Me detuve en el rellano para ordenar mis ideas. Momentos antes estaba convencido de que Gabriel era el asesino y había actuado obedeciendo a un impulso súbito. Pero, si el libro que acababa de hojear era el mismo que había descubierto Singleton, el hermano Edwig tenía un móvil claro para matar a mi predecesor. Sin embargo, Singleton había sido asesinado en un momento de arrebato, y lo único que parecía poder arrebatar al tesorero eran las cuentas y el dinero.
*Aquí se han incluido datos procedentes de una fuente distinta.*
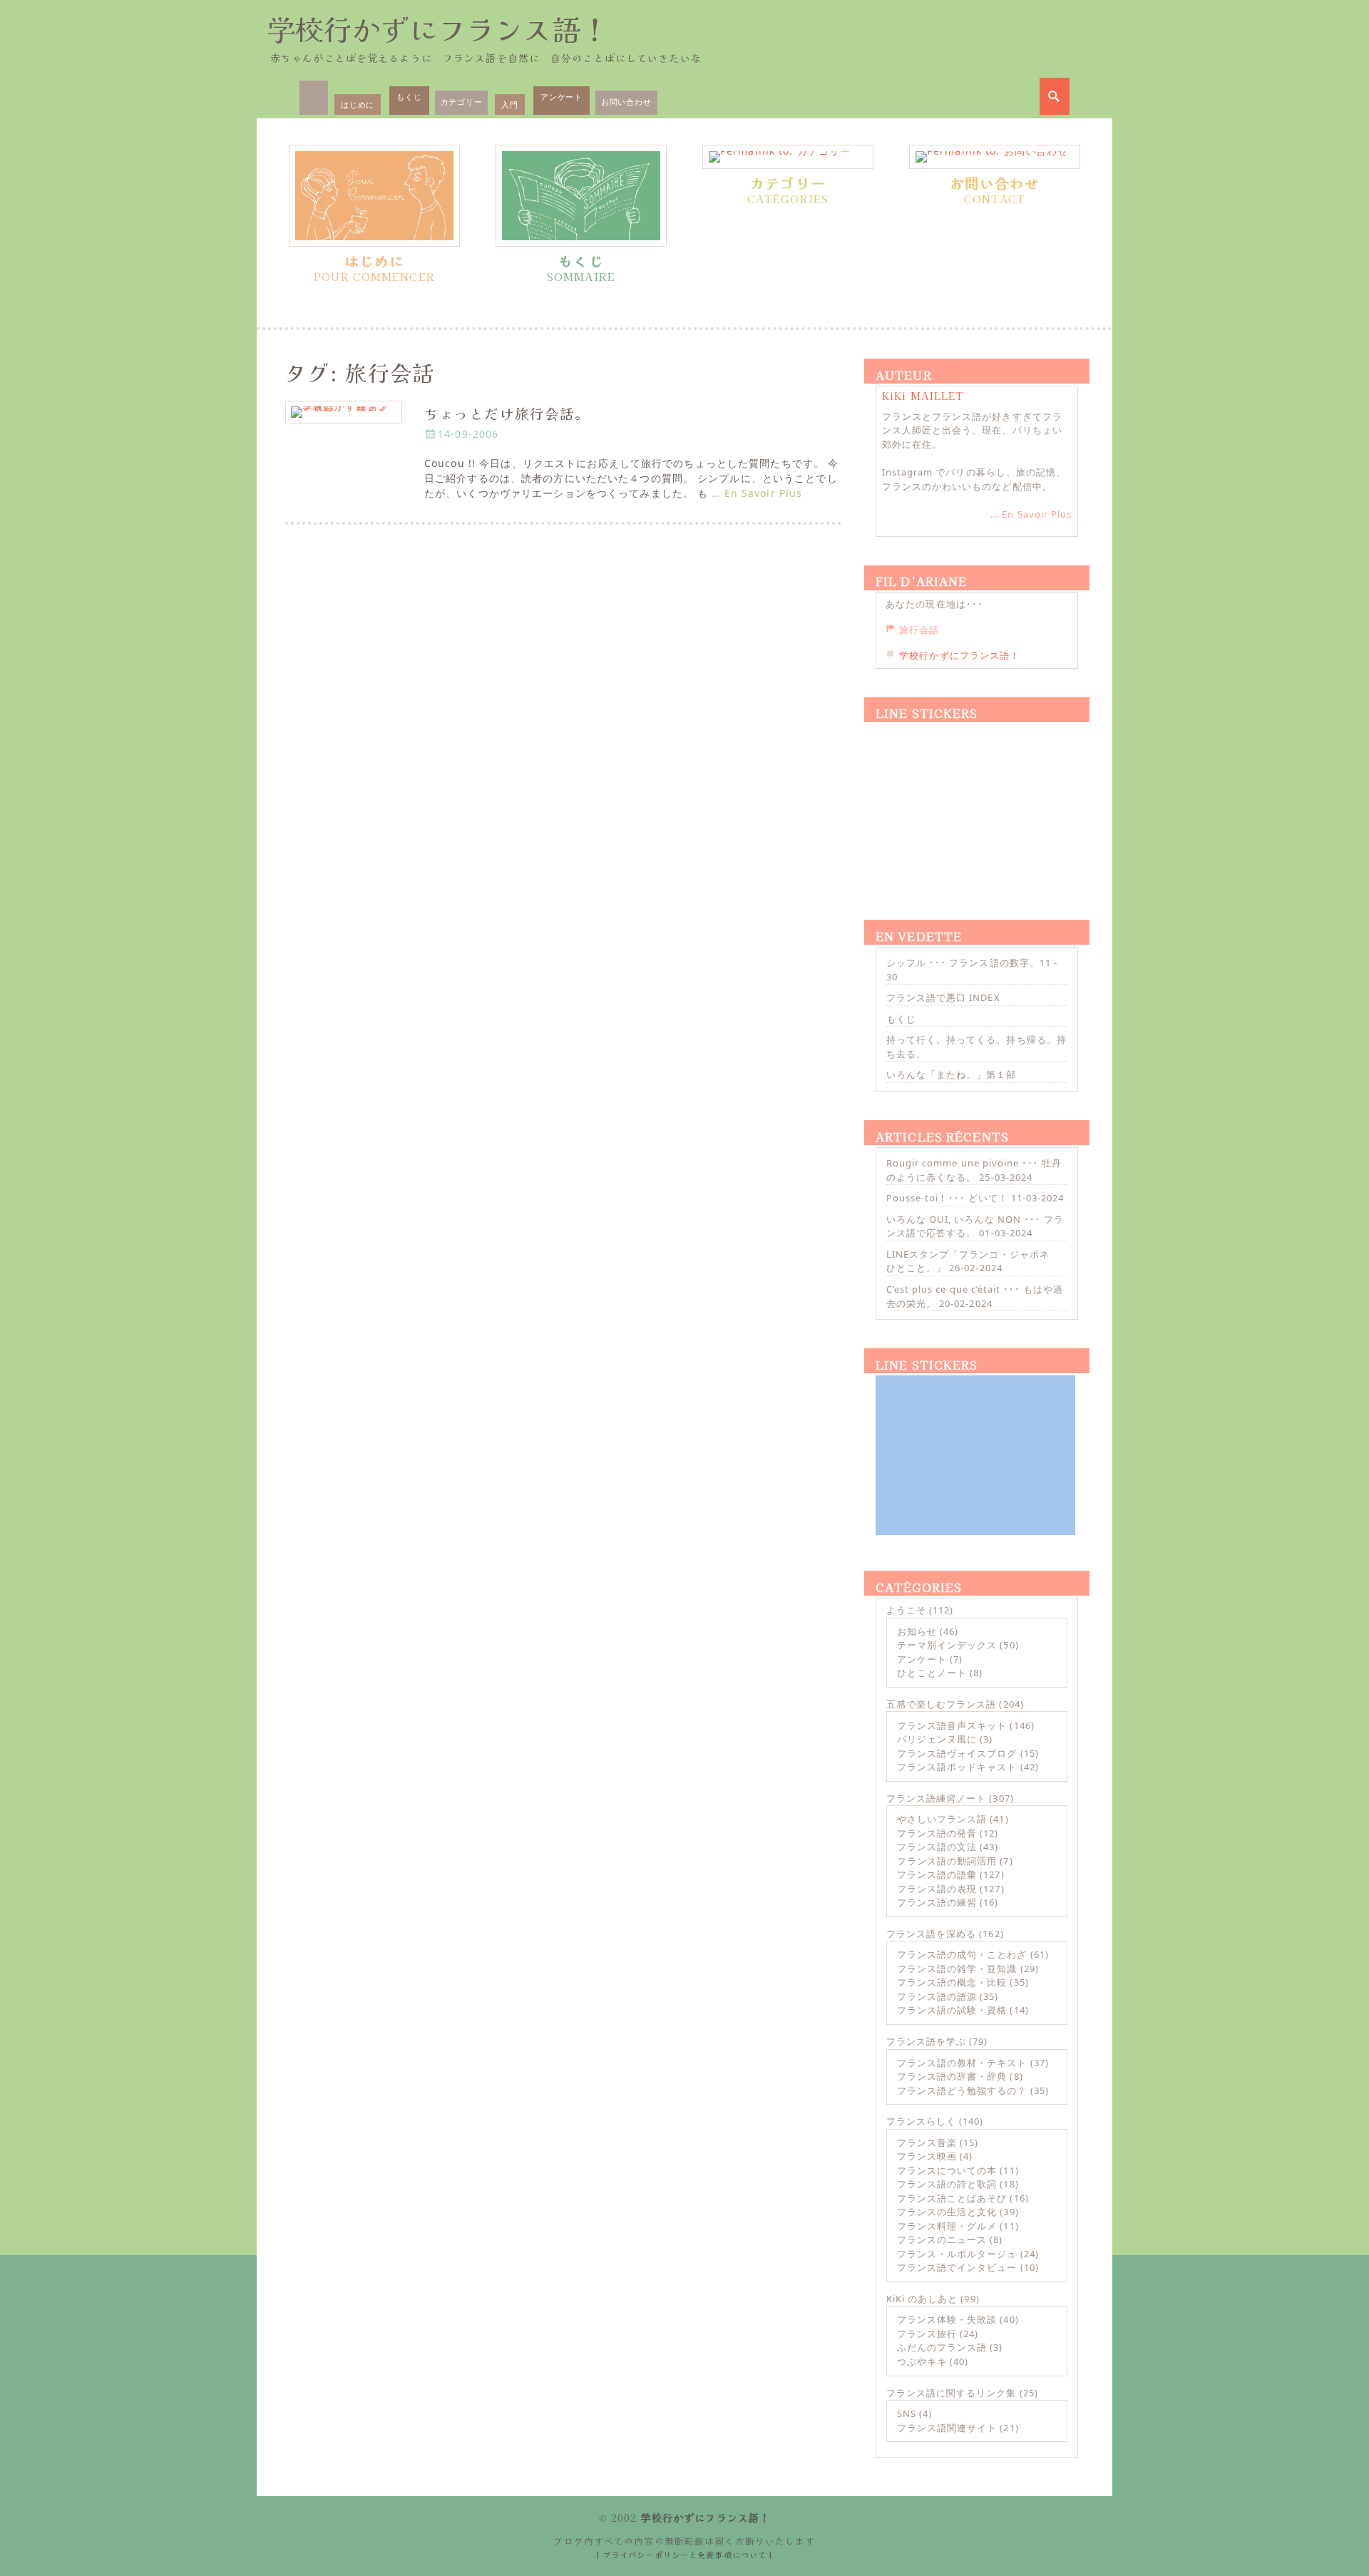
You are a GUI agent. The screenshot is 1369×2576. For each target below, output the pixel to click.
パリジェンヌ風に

Además, esa noche estaba lejos de Scarnsea.

Al volverme hacia las escaleras, una luz que brillaba en la marisma llamó mi atención. Me acerqué a la ventana y distinguí dos puntos amarillos que parpadeaban en la lejanía. En ese momento, recordé haber pensado que el producto de las ventas fraudulentas llenaría un cofre la mitad de grande que el de la contaduría, y que el día que fui a explorar la marisma me había encontrado con el hermano Edwig. Si alguien quería trasladar de allí una cantidad considerable de oro, ¿quién mejor para hacerlo que unos contrabandistas profesionales? Aguardé unos instantes para tranquilizarme y volví a la enfermería a toda prisa.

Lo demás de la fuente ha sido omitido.